:: Source extract ::
*** Block opens ***
Via Gwern. See also Genomic Prediction: No Bull and It's all in the gene: cows.
National Geographic: ... The ideal rib eye in the American market is a marriage of opposites: It's richly marbled with internal fat to give it flavor, but it has only a thin layer of the back fat that no one wants. In the parlance of the U.S. Department of Agriculture, it's both "prime" and "yield grade 1." Cows that produce such beef are rarer than nose tackles who are great dancers. Only three carcasses in 10,000 make the grade.
But that night in the packing plant, Lawrence watched two go by in close succession—it was like being struck twice by lightning, he said, but in a good way. He pulled out his cell phone and called Dean Hawkins, the head of the animal sciences department at WTAMU. "It's time we cloned one of these things," he said.
... Though it's more expensive, there's a way to spare both cow and rancher the experience of artificial insemination: in vitro fertilization, or IVF. It's 90 percent of Trans Ova's business now, Crow says. The company does about 20,000 cattle IVF procedures a year, including 15 or 20 on the best cows at 44 Farms. ...
"We had a female in our herd—a foundation female," Slattery recalls. "She's deceased now. She lived to 13 years old, and she was very fertile. She had over a hundred progeny—well over a million dollars' worth of progeny in her lifetime. And it never really affected her. She had a wonderful life."
These days 44 Farms has a good idea that it has found such a prizewinner even before she has offspring, because the farm tests its calves' DNA when they're six months old. Just a couple drops of blood taken from the thin skin under the tail suffice. From that blood, Zoetis, a subsidiary of Pfizer, can determine how the animal compares with other Angus cattle at 50,000 points in the genome where Angus cattle are known to vary.
It's unclear what specific effect those individual mutations, or the genes they're part of, have on the animal. But by gathering data on thousands of Angus, Zoetis has established statistical correlations between each variation and traits that cattlemen care about—traits such as birth weight, weaning weight, marbling, and so on. The test assigns the animal a genetic score on each trait.
*** Block closes ***
:: Dataset excerpts ::
*** Block opens ***
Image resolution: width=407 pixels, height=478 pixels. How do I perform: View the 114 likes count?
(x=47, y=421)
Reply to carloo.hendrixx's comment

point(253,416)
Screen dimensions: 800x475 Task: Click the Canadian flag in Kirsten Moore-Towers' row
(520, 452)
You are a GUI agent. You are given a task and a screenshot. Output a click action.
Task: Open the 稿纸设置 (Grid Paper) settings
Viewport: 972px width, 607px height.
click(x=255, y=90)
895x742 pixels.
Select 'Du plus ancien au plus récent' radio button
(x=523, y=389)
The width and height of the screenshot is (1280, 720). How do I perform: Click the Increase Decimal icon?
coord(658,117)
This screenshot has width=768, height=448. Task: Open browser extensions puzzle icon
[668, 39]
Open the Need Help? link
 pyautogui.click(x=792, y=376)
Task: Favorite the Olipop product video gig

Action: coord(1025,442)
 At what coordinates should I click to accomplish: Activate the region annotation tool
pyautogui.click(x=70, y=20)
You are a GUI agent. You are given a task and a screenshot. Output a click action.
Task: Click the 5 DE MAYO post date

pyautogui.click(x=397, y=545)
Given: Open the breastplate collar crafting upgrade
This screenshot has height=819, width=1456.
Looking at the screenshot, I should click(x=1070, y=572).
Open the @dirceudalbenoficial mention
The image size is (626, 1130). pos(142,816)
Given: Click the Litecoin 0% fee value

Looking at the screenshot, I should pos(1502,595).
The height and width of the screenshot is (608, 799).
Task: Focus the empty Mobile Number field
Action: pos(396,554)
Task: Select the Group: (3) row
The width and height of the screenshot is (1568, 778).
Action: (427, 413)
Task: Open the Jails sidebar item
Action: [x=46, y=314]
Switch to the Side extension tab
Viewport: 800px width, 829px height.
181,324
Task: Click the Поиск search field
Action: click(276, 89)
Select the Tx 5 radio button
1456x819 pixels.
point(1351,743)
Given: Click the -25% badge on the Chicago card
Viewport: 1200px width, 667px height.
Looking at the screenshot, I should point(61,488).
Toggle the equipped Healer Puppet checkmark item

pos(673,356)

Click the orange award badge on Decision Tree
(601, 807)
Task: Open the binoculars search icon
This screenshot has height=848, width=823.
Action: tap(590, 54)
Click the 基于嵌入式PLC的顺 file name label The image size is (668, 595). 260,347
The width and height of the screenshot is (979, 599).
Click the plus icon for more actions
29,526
*** Block closes ***
:: Task goal ::
Repeat the part of the cattle-breeding text from "But that night" up to and including "44 Farms. ...", word for word. You can leave the listing aside; none of it is needed here.

:: Solution below ::
But that night in the packing plant, Lawrence watched two go by in close succession—it was like being struck twice by lightning, he said, but in a good way. He pulled out his cell phone and called Dean Hawkins, the head of the animal sciences department at WTAMU. "It's time we cloned one of these things," he said.
... Though it's more expensive, there's a way to spare both cow and rancher the experience of artificial insemination: in vitro fertilization, or IVF. It's 90 percent of Trans Ova's business now, Crow says. The company does about 20,000 cattle IVF procedures a year, including 15 or 20 on the best cows at 44 Farms. ...